Le «passeur» de saint frère André

Nous avons retrouvé dernièrement la trace d’un homme qui a joué un rôle capital dans la vie religieuse de saint frère André, le curé Joseph André Provençal (1817-1889).

Le curé Provençal nous donne l’impression d’un curé Labelle de la Montérégie. Né à Château-Richer, étudiant aux séminaires de Saint-Hyacinthe et de Montréal, il est ordonné prêtre en 1843 et est aussitôt employé comme professeur au collège classique de Chambly. Il est nommé à Saint-Césaire en 1850 et il y restera jusqu’à sa mort1.

Bâtisseur, il achève la construction de la première église du village alors même que de profondes dissensions semblent tout bloquer. Puis, il entreprend d’établir des maisons d’enseignement. Un premier pensionnat pour jeunes filles ouvre ses portes en 1857 et compte 150 élèves. Les Sœurs de la Présentation sont en charge de l’établissement (désigné sous le nom de Couvent de la Présentation). Elles ont une dévotion particulière envers saint Joseph : le couvent et la chapelle lui sont naturellement dédiés2.

Le tour des garçons ne devait pas tarder avec la construction puis l’ouverture, en 1869, d’un collège commercial confié à la direction des Frères de Saint-Joseph de la Congrégation de Sainte-Croix3. Si saint Joseph est le titulaire du couvent de la Présentation, saint André sera celui du collège pour les garçons.

L’orphelin Alfred Bessette passe quelques années de sa jeunesse à Saint-Césaire (de 1857 à 1863) avant de quitter pour les États-Unis afin d’y tenter sa chance. Rien ne nous permet de croire que le curé Provençal et lui ont noué quelque amitié ou relation que ce soit durant cette période4. On peut cependant supposer que la fréquentation de la nouvelle église du curé Provençal, avec son clocher d’argent et sa décoration de bon goût, a possiblement émerveillé le jeune garçon.

Toutefois, nous savons avec certitude que leurs chemins se sont croisés au retour d’Alfred Bessette, en 1867. Employé comme garçon de ferme chez Louis Ouimet, on remarque assez rapidement que le jeune homme pratique une prière très intense. M. Ouimet s’ouvre au curé Provençal qui convoque les deux hommes. Au fil des discussions, le curé découvre qu’Alfred Bessette, n’ayant pas suffisamment d’éducation et trop pauvre, ne peut poursuivre son idéal de vie consacrée.

→ **Consigne**: Dans le texte sur le curé Provençal, recopiez le passage qui commence par «Bâtisseur, il achève» et se termine par «pour les garçons.», en remplaçant «pensionnat» par «internat».

→ **Matériel**:
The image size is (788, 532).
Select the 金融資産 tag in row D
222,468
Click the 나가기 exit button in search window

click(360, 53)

==

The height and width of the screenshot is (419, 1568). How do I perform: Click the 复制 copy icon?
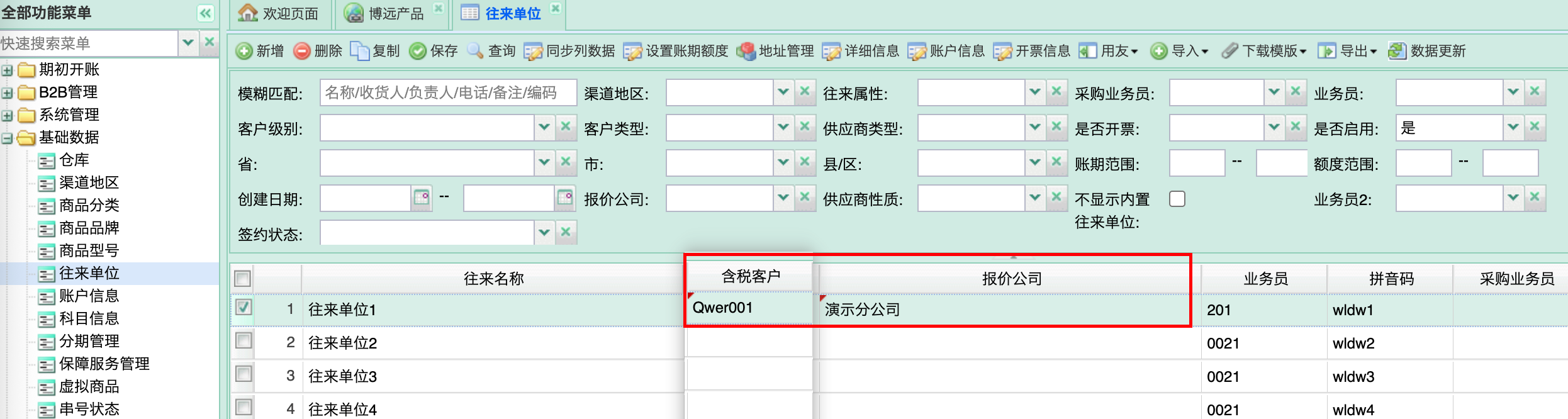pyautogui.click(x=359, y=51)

* * *

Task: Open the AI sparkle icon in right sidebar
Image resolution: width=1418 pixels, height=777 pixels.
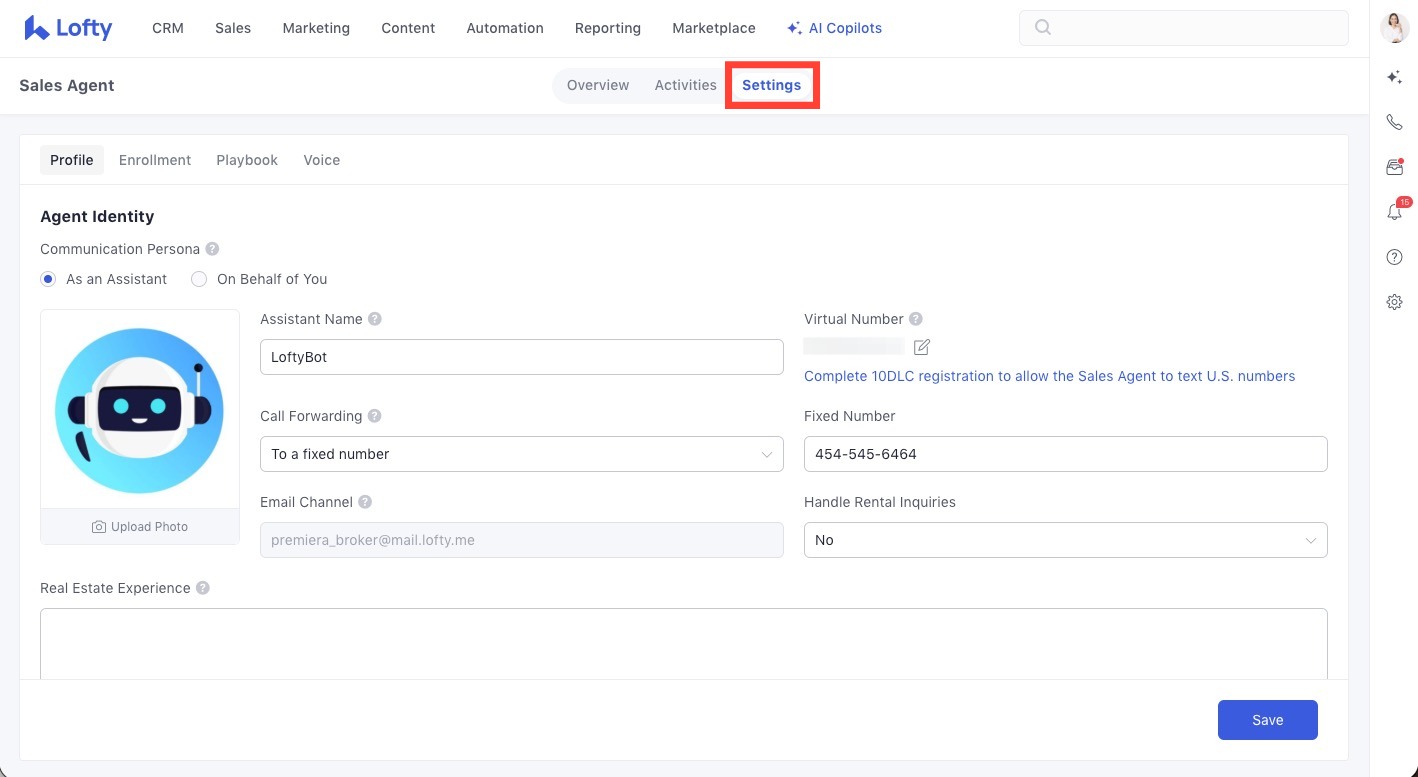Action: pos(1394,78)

→ **Réponse rédigée**:
Bâtisseur, il achève la construction de la première église du village alors même que de profondes dissensions semblent tout bloquer. Puis, il entreprend d’établir des maisons d’enseignement. Un premier internat pour jeunes filles ouvre ses portes en 1857 et compte 150 élèves. Les Sœurs de la Présentation sont en charge de l’établissement (désigné sous le nom de Couvent de la Présentation). Elles ont une dévotion particulière envers saint Joseph : le couvent et la chapelle lui sont naturellement dédiés2.

Le tour des garçons ne devait pas tarder avec la construction puis l’ouverture, en 1869, d’un collège commercial confié à la direction des Frères de Saint-Joseph de la Congrégation de Sainte-Croix3. Si saint Joseph est le titulaire du couvent de la Présentation, saint André sera celui du collège pour les garçons.